TASK DETAILS:
Even if a line seems odd, print it as it is, and include every record.

Collected data entries
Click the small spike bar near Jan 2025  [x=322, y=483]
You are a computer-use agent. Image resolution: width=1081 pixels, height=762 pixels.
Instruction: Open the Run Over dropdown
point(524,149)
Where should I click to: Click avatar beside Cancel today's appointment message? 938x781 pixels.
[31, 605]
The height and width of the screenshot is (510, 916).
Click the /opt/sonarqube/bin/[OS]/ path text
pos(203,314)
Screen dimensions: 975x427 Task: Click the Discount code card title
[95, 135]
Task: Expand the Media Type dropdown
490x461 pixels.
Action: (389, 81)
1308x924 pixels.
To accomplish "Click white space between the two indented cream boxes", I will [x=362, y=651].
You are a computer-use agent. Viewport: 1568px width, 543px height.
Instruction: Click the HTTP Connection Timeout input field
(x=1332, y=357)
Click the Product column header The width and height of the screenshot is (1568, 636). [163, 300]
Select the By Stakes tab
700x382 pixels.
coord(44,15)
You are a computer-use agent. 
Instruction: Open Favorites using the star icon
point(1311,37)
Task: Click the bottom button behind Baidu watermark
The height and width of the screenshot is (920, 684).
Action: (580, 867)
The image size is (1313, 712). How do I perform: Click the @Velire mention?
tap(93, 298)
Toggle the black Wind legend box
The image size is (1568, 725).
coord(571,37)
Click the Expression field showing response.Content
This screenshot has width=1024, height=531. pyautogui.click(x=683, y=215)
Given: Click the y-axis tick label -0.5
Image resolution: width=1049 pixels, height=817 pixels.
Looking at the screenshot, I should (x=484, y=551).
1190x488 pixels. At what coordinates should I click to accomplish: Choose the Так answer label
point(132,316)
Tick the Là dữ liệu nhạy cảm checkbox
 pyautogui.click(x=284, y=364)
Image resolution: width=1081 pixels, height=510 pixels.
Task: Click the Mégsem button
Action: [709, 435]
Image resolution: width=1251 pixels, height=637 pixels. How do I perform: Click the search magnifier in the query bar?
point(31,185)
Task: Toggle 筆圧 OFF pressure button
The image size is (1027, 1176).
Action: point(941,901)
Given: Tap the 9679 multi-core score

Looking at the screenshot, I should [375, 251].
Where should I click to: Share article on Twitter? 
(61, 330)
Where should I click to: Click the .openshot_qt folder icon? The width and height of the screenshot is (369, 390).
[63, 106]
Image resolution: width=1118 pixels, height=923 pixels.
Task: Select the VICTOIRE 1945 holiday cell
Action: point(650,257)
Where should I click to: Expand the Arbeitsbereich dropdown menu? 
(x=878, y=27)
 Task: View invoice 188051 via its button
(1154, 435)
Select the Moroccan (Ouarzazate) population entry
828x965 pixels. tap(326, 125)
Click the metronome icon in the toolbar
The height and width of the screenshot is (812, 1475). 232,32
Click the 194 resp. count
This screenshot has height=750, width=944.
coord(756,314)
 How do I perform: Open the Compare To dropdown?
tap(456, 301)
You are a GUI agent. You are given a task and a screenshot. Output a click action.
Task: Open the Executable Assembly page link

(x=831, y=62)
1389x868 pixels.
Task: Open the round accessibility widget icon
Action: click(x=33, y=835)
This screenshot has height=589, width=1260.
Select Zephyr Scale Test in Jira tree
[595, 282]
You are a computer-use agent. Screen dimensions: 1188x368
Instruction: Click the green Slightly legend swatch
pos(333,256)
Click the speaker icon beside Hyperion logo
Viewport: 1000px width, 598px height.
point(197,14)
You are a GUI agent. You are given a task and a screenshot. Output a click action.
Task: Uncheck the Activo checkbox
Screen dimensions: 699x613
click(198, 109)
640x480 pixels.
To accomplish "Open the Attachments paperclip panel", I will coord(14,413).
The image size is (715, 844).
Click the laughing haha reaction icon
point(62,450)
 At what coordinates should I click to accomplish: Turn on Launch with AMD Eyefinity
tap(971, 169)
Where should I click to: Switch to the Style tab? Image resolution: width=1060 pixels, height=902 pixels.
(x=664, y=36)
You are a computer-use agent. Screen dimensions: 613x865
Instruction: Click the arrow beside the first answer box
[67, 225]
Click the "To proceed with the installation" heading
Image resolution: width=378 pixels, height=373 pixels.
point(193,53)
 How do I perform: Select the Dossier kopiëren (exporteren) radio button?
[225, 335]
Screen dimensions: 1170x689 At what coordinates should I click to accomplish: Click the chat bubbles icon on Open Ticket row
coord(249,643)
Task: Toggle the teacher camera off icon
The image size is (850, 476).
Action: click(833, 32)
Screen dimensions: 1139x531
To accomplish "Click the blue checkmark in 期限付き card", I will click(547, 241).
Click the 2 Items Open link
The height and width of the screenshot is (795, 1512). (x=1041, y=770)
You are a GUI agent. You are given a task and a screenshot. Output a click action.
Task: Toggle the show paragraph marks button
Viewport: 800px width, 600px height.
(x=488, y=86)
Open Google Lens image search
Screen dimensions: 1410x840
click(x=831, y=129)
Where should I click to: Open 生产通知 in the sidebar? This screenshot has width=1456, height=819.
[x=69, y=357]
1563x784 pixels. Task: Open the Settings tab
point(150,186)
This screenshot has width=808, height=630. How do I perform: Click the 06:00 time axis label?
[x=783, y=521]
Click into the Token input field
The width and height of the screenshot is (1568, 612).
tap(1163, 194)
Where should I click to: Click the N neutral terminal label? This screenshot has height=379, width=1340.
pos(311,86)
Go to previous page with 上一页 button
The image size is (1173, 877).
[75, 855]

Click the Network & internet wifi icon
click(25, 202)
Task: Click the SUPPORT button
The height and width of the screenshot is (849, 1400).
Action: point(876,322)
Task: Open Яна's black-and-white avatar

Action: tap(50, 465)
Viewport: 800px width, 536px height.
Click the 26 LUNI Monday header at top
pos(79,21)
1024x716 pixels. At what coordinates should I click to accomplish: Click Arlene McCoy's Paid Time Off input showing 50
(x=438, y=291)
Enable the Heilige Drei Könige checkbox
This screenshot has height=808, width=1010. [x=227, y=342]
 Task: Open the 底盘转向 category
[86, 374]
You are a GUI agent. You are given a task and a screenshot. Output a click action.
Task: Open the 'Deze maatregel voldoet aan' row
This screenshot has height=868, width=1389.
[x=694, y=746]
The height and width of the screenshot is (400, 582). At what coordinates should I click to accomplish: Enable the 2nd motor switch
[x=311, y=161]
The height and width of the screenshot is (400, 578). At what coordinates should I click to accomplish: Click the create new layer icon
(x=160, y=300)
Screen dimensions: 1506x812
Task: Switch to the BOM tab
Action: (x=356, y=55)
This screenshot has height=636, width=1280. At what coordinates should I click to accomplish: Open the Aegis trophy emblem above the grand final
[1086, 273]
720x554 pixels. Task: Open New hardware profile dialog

SOLUTION FOR THIS TASK:
Click the small spike bar near Jan 2025  [x=322, y=483]
You are a computer-use agent. Image resolution: width=1081 pixels, height=762 pixels.
Instruction: Open the Run Over dropdown
point(524,149)
Where should I click to: Click avatar beside Cancel today's appointment message? 938x781 pixels.
[31, 605]
The height and width of the screenshot is (510, 916).
Click the /opt/sonarqube/bin/[OS]/ path text
pos(203,314)
Screen dimensions: 975x427 Task: Click the Discount code card title
[95, 135]
Task: Expand the Media Type dropdown
490x461 pixels.
Action: (389, 81)
1308x924 pixels.
To accomplish "Click white space between the two indented cream boxes", I will [x=362, y=651].
You are a computer-use agent. Viewport: 1568px width, 543px height.
Instruction: Click the HTTP Connection Timeout input field
(x=1332, y=357)
Click the Product column header The width and height of the screenshot is (1568, 636). [163, 300]
Select the By Stakes tab
700x382 pixels.
coord(44,15)
You are a computer-use agent. 
Instruction: Open Favorites using the star icon
point(1311,37)
Task: Click the bottom button behind Baidu watermark
The height and width of the screenshot is (920, 684).
Action: (580, 867)
The image size is (1313, 712). How do I perform: Click the @Velire mention?
tap(93, 298)
Toggle the black Wind legend box
The image size is (1568, 725).
coord(571,37)
Click the Expression field showing response.Content
This screenshot has width=1024, height=531. pyautogui.click(x=683, y=215)
Given: Click the y-axis tick label -0.5
Image resolution: width=1049 pixels, height=817 pixels.
Looking at the screenshot, I should (x=484, y=551).
1190x488 pixels. At what coordinates should I click to accomplish: Choose the Так answer label
point(132,316)
Tick the Là dữ liệu nhạy cảm checkbox
 pyautogui.click(x=284, y=364)
Image resolution: width=1081 pixels, height=510 pixels.
Task: Click the Mégsem button
Action: [709, 435]
Image resolution: width=1251 pixels, height=637 pixels. How do I perform: Click the search magnifier in the query bar?
point(31,185)
Task: Toggle 筆圧 OFF pressure button
The image size is (1027, 1176).
Action: point(941,901)
Given: Tap the 9679 multi-core score

Looking at the screenshot, I should [375, 251].
Where should I click to: Share article on Twitter? 
(61, 330)
Where should I click to: Click the .openshot_qt folder icon? The width and height of the screenshot is (369, 390).
[63, 106]
Image resolution: width=1118 pixels, height=923 pixels.
Task: Select the VICTOIRE 1945 holiday cell
Action: point(650,257)
Where should I click to: Expand the Arbeitsbereich dropdown menu? 
(x=878, y=27)
 Task: View invoice 188051 via its button
(1154, 435)
Select the Moroccan (Ouarzazate) population entry
828x965 pixels. tap(326, 125)
Click the metronome icon in the toolbar
The height and width of the screenshot is (812, 1475). 232,32
Click the 194 resp. count
This screenshot has height=750, width=944.
coord(756,314)
 How do I perform: Open the Compare To dropdown?
tap(456, 301)
You are a GUI agent. You are given a task and a screenshot. Output a click action.
Task: Open the Executable Assembly page link

(x=831, y=62)
1389x868 pixels.
Task: Open the round accessibility widget icon
Action: click(x=33, y=835)
This screenshot has height=589, width=1260.
Select Zephyr Scale Test in Jira tree
[595, 282]
You are a computer-use agent. Screen dimensions: 1188x368
Instruction: Click the green Slightly legend swatch
pos(333,256)
Click the speaker icon beside Hyperion logo
Viewport: 1000px width, 598px height.
point(197,14)
You are a GUI agent. You are given a task and a screenshot. Output a click action.
Task: Uncheck the Activo checkbox
Screen dimensions: 699x613
click(198, 109)
640x480 pixels.
To accomplish "Open the Attachments paperclip panel", I will coord(14,413).
The image size is (715, 844).
Click the laughing haha reaction icon
point(62,450)
 At what coordinates should I click to accomplish: Turn on Launch with AMD Eyefinity
tap(971, 169)
Where should I click to: Switch to the Style tab? Image resolution: width=1060 pixels, height=902 pixels.
(x=664, y=36)
You are a computer-use agent. Screen dimensions: 613x865
Instruction: Click the arrow beside the first answer box
[67, 225]
Click the "To proceed with the installation" heading
Image resolution: width=378 pixels, height=373 pixels.
point(193,53)
 How do I perform: Select the Dossier kopiëren (exporteren) radio button?
[225, 335]
Screen dimensions: 1170x689 At what coordinates should I click to accomplish: Click the chat bubbles icon on Open Ticket row
coord(249,643)
Task: Toggle the teacher camera off icon
The image size is (850, 476).
Action: click(833, 32)
Screen dimensions: 1139x531
To accomplish "Click the blue checkmark in 期限付き card", I will click(547, 241).
Click the 2 Items Open link
The height and width of the screenshot is (795, 1512). (x=1041, y=770)
You are a GUI agent. You are given a task and a screenshot. Output a click action.
Task: Toggle the show paragraph marks button
Viewport: 800px width, 600px height.
(x=488, y=86)
Open Google Lens image search
Screen dimensions: 1410x840
click(x=831, y=129)
Where should I click to: Open 生产通知 in the sidebar? This screenshot has width=1456, height=819.
[x=69, y=357]
1563x784 pixels. Task: Open the Settings tab
point(150,186)
This screenshot has width=808, height=630. How do I perform: Click the 06:00 time axis label?
[x=783, y=521]
Click into the Token input field
The width and height of the screenshot is (1568, 612).
tap(1163, 194)
Where should I click to: Click the N neutral terminal label? This screenshot has height=379, width=1340.
pos(311,86)
Go to previous page with 上一页 button
The image size is (1173, 877).
[75, 855]

Click the Network & internet wifi icon
click(25, 202)
Task: Click the SUPPORT button
The height and width of the screenshot is (849, 1400).
Action: point(876,322)
Task: Open Яна's black-and-white avatar

Action: tap(50, 465)
Viewport: 800px width, 536px height.
Click the 26 LUNI Monday header at top
pos(79,21)
1024x716 pixels. At what coordinates should I click to accomplish: Click Arlene McCoy's Paid Time Off input showing 50
(x=438, y=291)
Enable the Heilige Drei Könige checkbox
This screenshot has height=808, width=1010. [x=227, y=342]
 Task: Open the 底盘转向 category
[86, 374]
You are a GUI agent. You are given a task and a screenshot. Output a click action.
Task: Open the 'Deze maatregel voldoet aan' row
This screenshot has height=868, width=1389.
[x=694, y=746]
The height and width of the screenshot is (400, 582). At what coordinates should I click to accomplish: Enable the 2nd motor switch
[x=311, y=161]
The height and width of the screenshot is (400, 578). At what coordinates should I click to accomplish: Click the create new layer icon
(x=160, y=300)
Screen dimensions: 1506x812
Task: Switch to the BOM tab
Action: (x=356, y=55)
This screenshot has height=636, width=1280. At what coordinates should I click to accomplish: Open the Aegis trophy emblem above the grand final
[1086, 273]
720x554 pixels. Task: Open New hardware profile dialog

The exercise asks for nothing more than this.